> DIRECTIVE
Please write out the lines of the records below, starting with the line that contains "You are a computer-use agent. This" and going on through the line that contains "tap(549, 15)", exactly as they appear.

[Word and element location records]
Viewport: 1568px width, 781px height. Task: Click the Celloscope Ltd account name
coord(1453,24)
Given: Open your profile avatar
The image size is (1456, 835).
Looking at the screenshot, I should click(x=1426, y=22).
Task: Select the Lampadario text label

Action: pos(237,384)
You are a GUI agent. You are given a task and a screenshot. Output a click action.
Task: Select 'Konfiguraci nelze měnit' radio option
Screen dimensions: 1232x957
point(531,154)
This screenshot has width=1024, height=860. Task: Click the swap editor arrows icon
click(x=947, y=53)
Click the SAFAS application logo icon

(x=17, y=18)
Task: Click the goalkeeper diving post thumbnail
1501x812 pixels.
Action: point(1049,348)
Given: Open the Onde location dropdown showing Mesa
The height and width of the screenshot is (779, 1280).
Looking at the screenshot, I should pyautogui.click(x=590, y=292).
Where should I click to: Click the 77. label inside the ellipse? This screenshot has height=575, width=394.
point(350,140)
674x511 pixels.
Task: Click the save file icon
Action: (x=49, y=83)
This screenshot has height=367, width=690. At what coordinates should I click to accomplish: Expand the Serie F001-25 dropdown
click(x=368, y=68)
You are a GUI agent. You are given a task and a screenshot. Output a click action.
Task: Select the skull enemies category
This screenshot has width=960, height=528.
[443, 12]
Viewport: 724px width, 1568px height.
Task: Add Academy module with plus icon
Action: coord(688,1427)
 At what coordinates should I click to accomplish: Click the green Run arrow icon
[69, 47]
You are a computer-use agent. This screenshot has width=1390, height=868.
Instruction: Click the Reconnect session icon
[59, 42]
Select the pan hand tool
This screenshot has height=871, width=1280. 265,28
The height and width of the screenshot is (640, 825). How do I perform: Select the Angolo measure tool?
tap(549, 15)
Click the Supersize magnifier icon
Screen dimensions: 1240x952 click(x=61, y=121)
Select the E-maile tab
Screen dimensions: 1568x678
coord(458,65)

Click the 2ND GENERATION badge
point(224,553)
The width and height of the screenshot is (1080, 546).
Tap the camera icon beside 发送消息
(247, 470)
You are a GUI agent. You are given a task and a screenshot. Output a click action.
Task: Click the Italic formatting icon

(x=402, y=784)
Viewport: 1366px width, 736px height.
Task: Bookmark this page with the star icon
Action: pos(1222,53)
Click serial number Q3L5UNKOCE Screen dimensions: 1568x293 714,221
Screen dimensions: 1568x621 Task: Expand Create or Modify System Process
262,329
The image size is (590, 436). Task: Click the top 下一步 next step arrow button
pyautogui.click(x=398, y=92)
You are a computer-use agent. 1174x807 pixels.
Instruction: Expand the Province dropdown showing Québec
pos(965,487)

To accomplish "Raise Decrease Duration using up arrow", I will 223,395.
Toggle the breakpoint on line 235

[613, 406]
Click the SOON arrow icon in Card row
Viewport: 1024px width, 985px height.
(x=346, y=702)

> SOLUTION FOR THIS PROBLEM
You are a computer-use agent. This screenshot has width=1390, height=868.
Instruction: Click the Reconnect session icon
[59, 42]
Select the pan hand tool
This screenshot has height=871, width=1280. 265,28
The height and width of the screenshot is (640, 825). How do I perform: Select the Angolo measure tool?
tap(549, 15)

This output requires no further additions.